Algumas afecções como neoplasias, síndrome hepatocutânea e amiloidose hepática podem levar a alterações parenquimatosas mistas, apresentando pontos hiperecoicos e hipoecoicos no parênquima hepático (Figura2) (HERRGESELL et al., 2005). No presente trabalho foi observada ecogenicidade mista em 4,1% dos caninos e em 3,4% dos felinos. Os resultados foram incompatíveis com os apresentados por Lopes (2012) em relação aos caninos, no qual 15,6% apresentaram ecotextura heterogênea, nos felinos 4,03% apresentaram. A diferença dos cães para o presente trabalho é devido aos animais observados por Lopes (2012), possuírem idade acima de 10 anos, ocorrendo assim maiores alterações relacionadas à geriatria.
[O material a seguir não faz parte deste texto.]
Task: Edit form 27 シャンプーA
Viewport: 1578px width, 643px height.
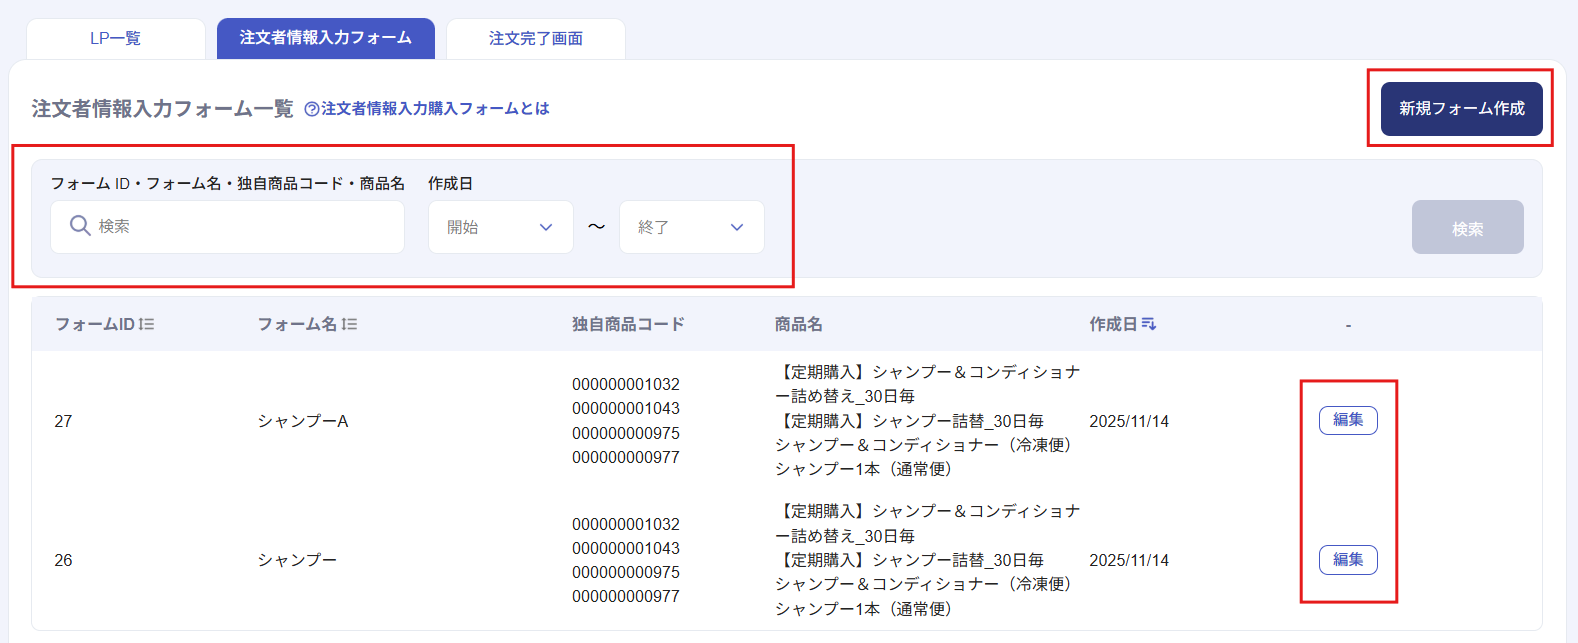Action: [1348, 420]
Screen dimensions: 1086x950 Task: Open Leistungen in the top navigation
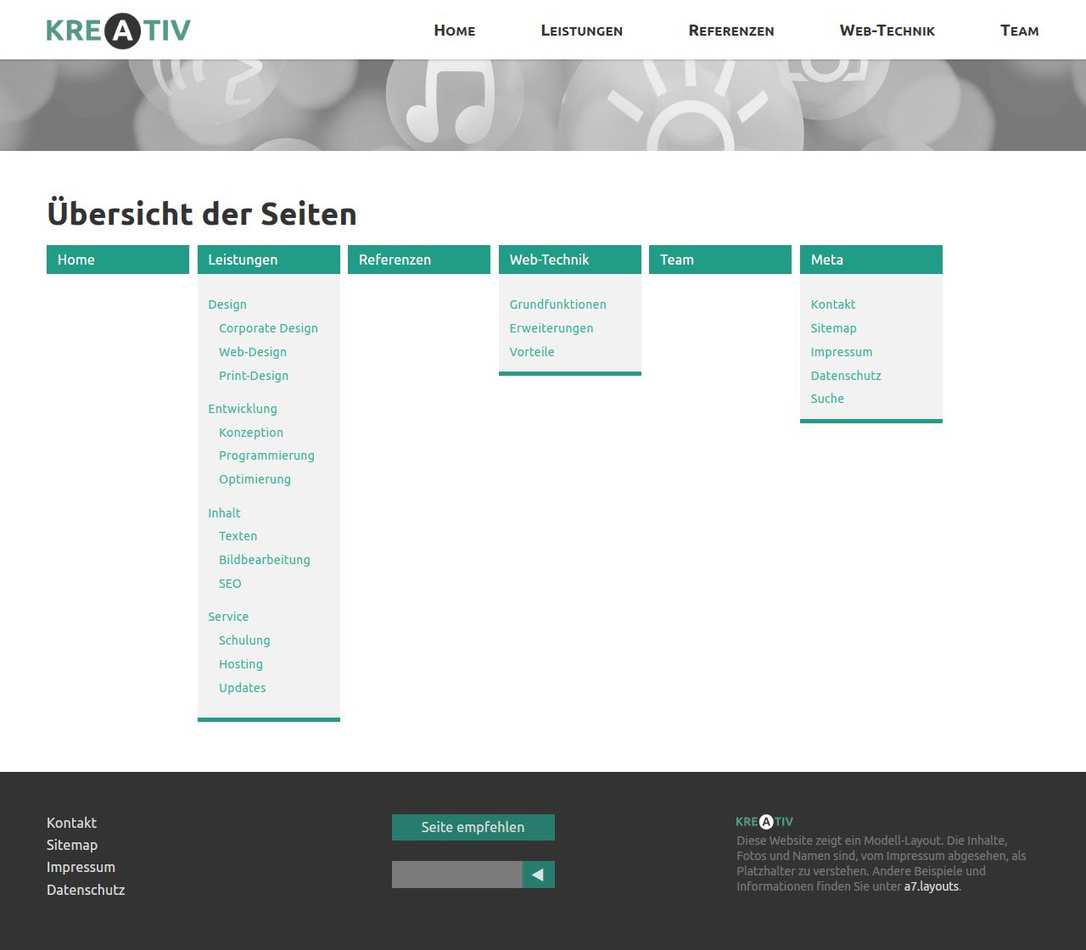tap(581, 31)
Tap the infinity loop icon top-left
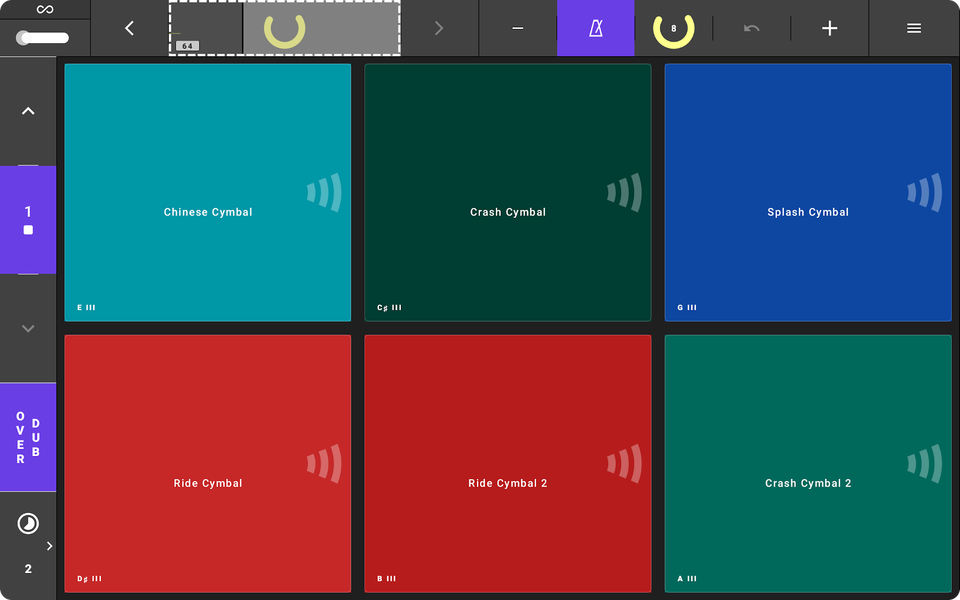The width and height of the screenshot is (960, 600). point(44,8)
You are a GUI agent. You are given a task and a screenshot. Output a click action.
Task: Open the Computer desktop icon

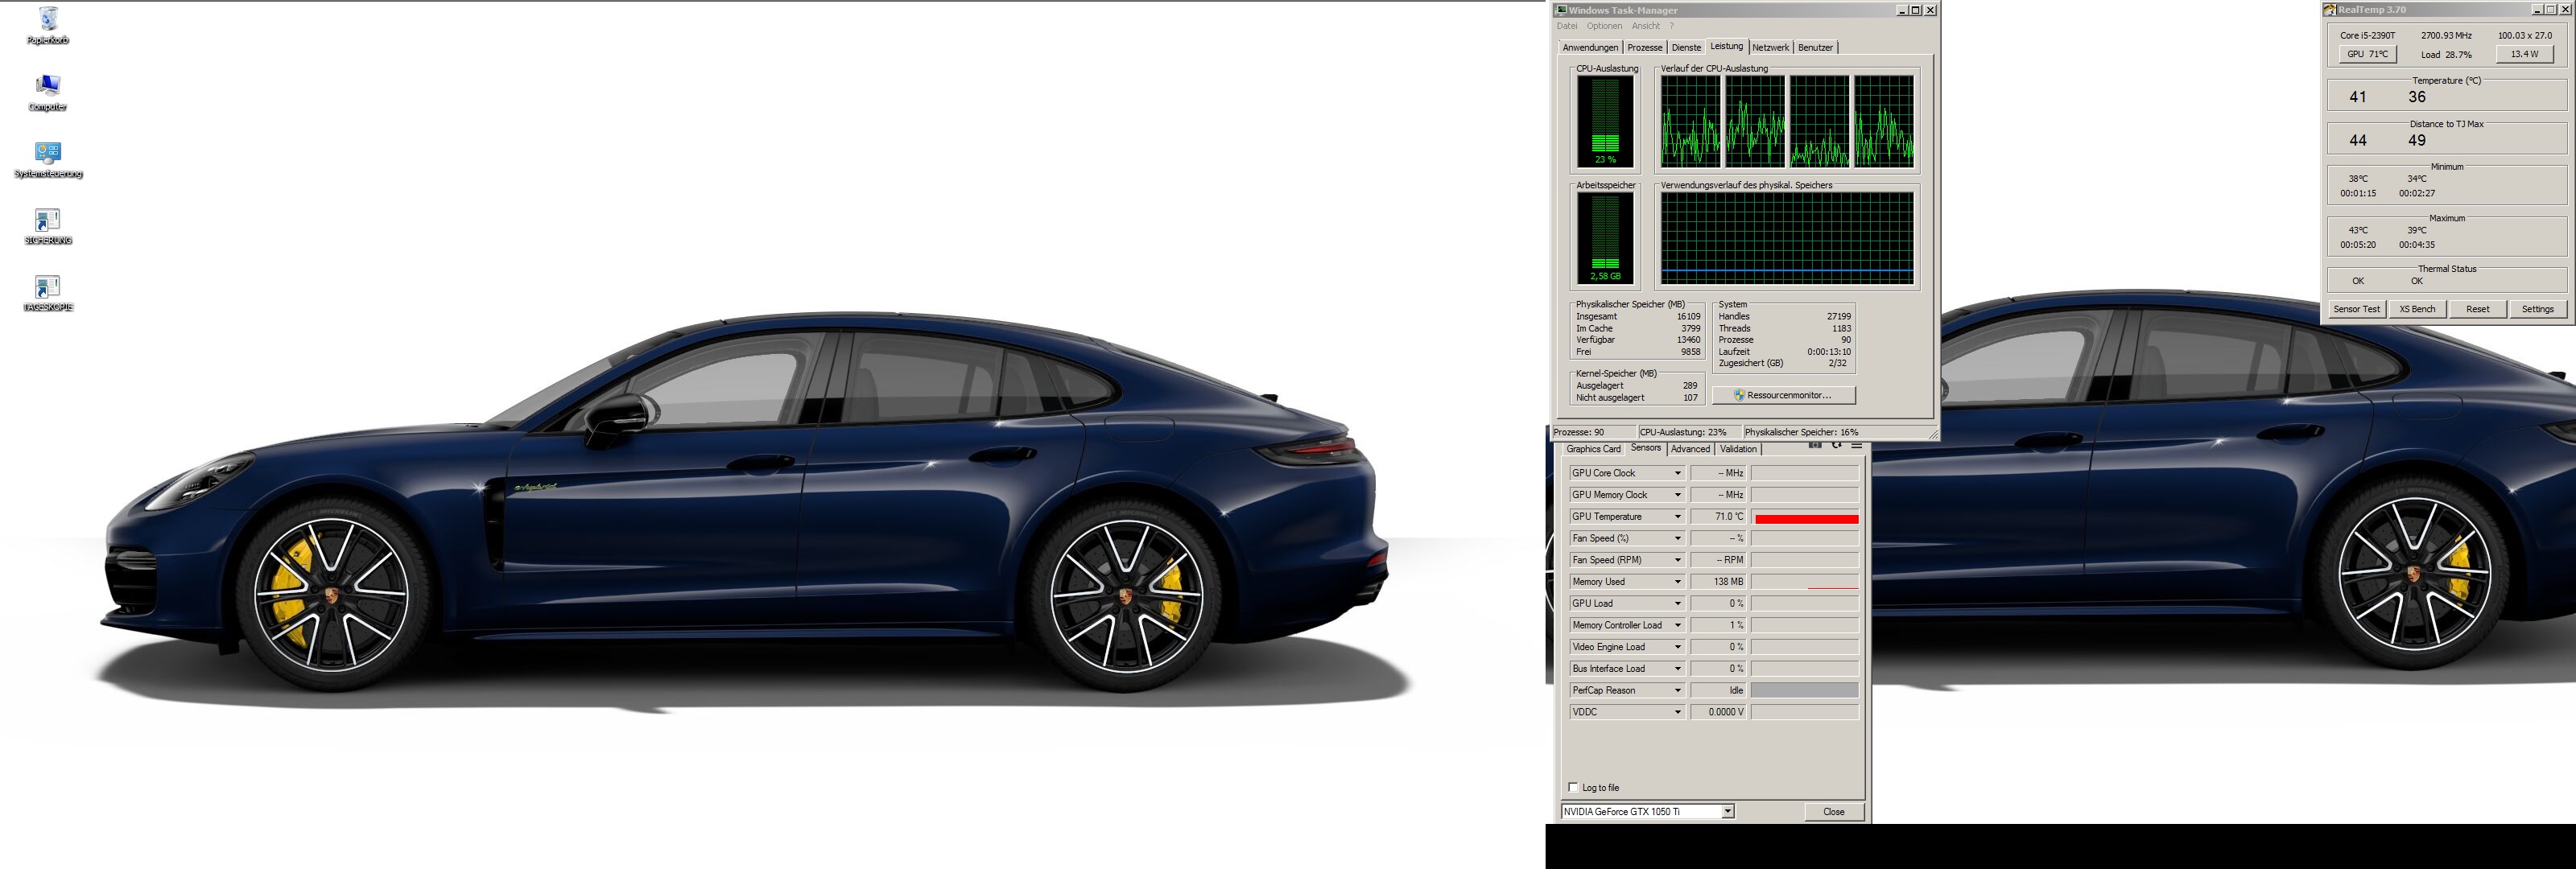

Quando as neoplasias afetam de forma difusa o parênquima hepático, o fígado tende a apresentar ecotextura grosseira e ecogenicidade mista focalizada ou de forma generalizada no parênquima, associadas à hepatomegalia. É necessário nestes casos, biópsia hepática para diagnóstico diferencial e definitivo (HERRGESELL et al., 2005). Segundo Watson (2015), neoplasia primaria hepática é incomum ou rara nas espécies caninas e felinas. No presente trabalho foi observada a associação de ecogenicidade mista com hepatomegalia em 2,6% dos caninos e em 1,7% dos felinos, sendo compatível com a afirmação.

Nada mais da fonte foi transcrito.